**Aim:** Show each line in the entries below that contains the string "dimensions". Case counts.

[Source records]
★ ★ ★

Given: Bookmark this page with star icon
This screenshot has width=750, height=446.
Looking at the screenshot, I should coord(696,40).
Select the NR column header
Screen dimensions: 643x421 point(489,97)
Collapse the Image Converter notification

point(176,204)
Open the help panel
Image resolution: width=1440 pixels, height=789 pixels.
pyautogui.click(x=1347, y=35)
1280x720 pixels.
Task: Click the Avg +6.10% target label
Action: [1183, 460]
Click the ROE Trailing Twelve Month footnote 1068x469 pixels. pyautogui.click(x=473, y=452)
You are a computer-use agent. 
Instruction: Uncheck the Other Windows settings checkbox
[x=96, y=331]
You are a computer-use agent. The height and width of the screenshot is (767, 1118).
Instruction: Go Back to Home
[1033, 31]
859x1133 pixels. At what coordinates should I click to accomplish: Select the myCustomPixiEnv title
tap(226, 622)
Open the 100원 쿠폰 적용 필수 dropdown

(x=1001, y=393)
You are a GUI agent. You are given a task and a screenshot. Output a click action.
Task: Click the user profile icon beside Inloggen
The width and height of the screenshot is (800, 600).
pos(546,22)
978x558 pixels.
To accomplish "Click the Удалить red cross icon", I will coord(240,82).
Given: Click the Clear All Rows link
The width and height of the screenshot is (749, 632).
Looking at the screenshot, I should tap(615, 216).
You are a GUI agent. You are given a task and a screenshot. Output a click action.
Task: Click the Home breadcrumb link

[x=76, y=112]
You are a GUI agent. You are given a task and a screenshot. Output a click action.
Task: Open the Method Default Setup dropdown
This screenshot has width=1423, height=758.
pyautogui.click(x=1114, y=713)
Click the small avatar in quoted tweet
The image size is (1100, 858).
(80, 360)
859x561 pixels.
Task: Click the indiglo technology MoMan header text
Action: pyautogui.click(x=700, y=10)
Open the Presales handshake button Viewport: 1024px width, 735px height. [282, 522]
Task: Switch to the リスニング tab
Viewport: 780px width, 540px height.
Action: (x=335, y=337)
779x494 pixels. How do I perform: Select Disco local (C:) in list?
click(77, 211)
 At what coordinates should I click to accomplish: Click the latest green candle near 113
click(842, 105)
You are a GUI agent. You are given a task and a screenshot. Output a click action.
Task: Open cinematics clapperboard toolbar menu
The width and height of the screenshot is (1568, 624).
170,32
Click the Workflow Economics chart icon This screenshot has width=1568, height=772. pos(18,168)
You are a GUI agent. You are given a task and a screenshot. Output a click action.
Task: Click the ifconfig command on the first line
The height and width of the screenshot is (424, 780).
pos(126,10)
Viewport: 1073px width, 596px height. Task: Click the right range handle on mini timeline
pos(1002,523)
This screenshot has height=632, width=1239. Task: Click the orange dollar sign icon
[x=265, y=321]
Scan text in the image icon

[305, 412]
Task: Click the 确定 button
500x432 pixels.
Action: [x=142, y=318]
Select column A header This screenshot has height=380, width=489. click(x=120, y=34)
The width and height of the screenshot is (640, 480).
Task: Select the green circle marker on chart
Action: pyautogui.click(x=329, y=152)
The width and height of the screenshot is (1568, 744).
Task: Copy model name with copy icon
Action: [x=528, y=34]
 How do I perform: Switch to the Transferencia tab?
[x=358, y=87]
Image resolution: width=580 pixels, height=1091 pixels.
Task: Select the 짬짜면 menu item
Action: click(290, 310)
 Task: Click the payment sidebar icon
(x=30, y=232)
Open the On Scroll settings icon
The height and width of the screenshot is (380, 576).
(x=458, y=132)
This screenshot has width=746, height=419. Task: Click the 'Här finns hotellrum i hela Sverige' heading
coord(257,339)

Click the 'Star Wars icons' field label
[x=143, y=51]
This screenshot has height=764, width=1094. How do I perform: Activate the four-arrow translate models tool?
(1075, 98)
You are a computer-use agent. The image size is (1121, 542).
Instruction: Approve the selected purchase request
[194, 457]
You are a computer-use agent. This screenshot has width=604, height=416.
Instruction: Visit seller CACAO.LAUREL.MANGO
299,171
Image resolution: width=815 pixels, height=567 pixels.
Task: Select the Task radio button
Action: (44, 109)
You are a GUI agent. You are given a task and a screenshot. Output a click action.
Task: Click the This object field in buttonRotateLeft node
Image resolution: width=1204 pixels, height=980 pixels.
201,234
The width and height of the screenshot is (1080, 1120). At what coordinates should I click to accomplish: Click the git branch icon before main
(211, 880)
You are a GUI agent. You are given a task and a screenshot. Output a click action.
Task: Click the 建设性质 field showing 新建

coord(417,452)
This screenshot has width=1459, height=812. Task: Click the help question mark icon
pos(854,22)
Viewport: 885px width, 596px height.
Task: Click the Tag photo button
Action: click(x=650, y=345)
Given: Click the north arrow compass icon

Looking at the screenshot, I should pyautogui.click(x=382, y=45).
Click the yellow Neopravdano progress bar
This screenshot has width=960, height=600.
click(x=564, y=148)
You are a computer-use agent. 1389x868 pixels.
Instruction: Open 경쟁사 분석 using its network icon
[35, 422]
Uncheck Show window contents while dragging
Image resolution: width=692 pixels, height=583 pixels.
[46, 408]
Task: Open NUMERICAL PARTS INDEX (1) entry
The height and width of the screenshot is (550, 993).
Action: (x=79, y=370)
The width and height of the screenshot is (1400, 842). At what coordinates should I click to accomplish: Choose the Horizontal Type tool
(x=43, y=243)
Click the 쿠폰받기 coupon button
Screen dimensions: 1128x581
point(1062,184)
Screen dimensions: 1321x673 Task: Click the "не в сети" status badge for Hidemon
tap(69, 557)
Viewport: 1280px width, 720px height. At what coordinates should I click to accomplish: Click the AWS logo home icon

★ ★ ★

**Result below:**
Screen dimensions: 643x421 point(489,97)
Screen dimensions: 1128x581
Screen dimensions: 1321x673 Task: Click the "не в сети" status badge for Hidemon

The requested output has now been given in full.